### [DATASET ENTRIES]
:::
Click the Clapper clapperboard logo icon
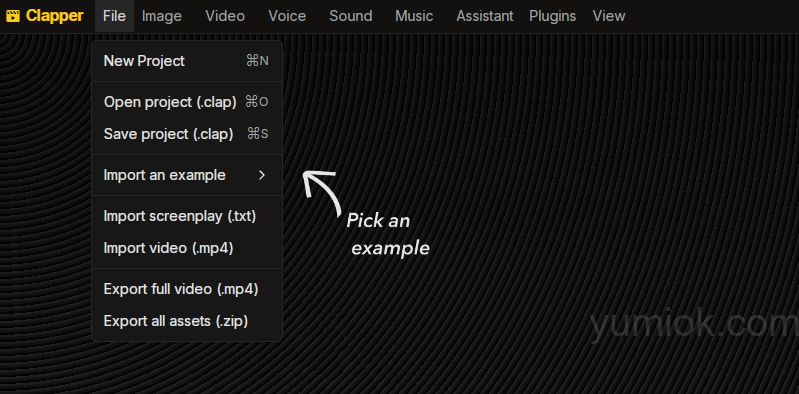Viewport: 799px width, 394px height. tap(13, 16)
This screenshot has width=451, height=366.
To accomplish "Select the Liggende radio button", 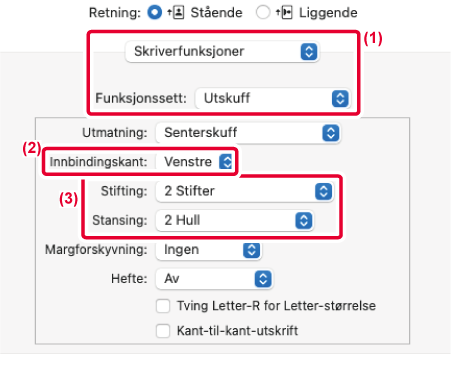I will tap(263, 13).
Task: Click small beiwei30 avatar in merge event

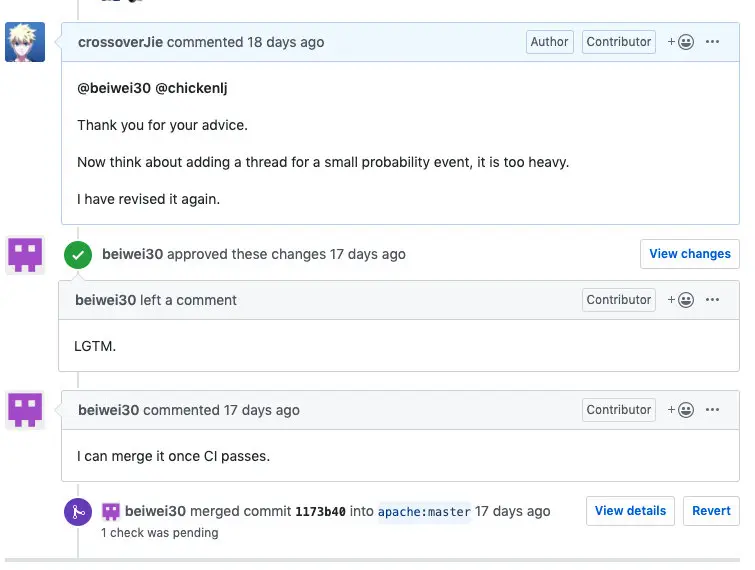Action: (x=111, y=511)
:::
### [TASK INSTRUCTIONS]
Beginning at the line containing "Task: Click small", restate every line through the end of the material above exactly; omit the pictures.

### [ANSWER TO THIS PROBLEM]
Task: Click small beiwei30 avatar in merge event

Action: (x=111, y=511)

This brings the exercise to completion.